> **Exercise brief**
Word for word, copy the line containing "Open the Elemente panel in sidebar" and every line after it in the records below, leaving pictures out.

Records for this task Block Start

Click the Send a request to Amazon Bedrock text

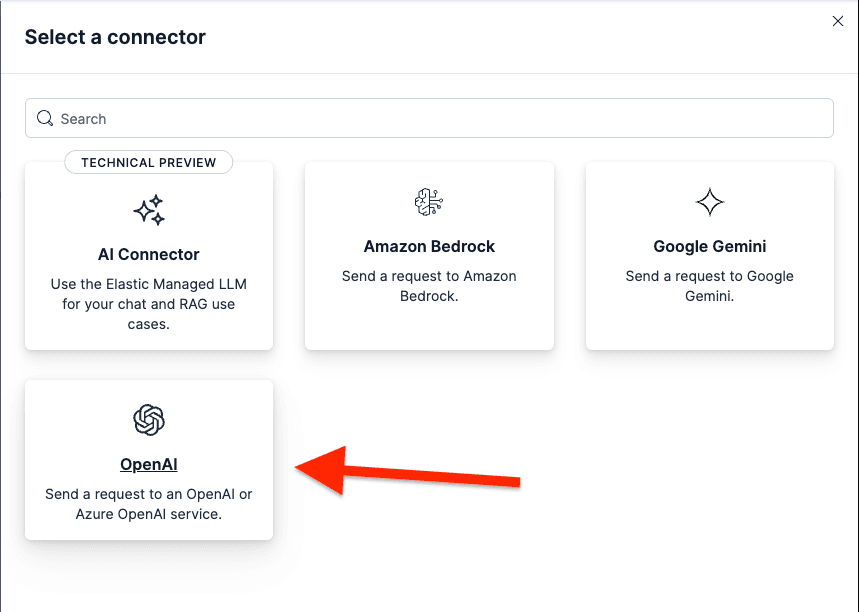tap(429, 286)
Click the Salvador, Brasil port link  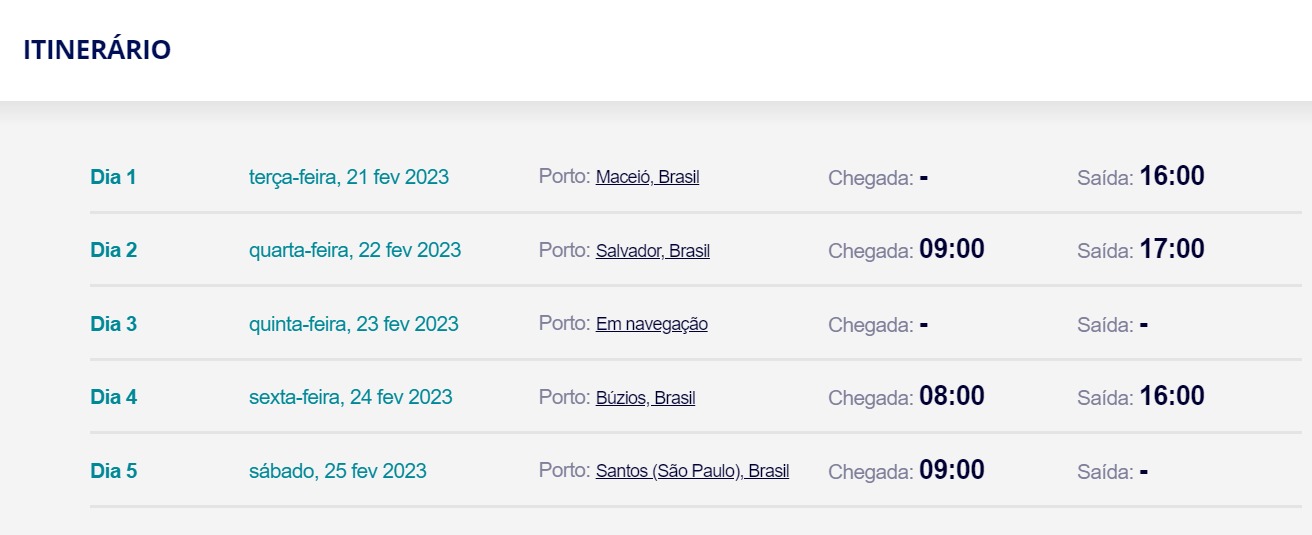tap(652, 251)
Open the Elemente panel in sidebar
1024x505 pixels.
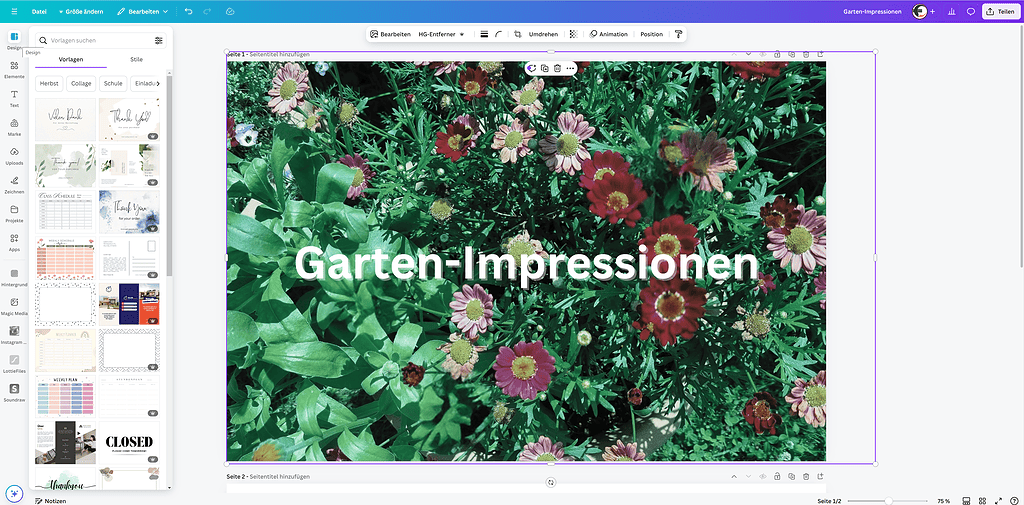click(14, 68)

Records for this task Block End

> **Answer section**
Open the Elemente panel in sidebar
1024x505 pixels.
click(14, 68)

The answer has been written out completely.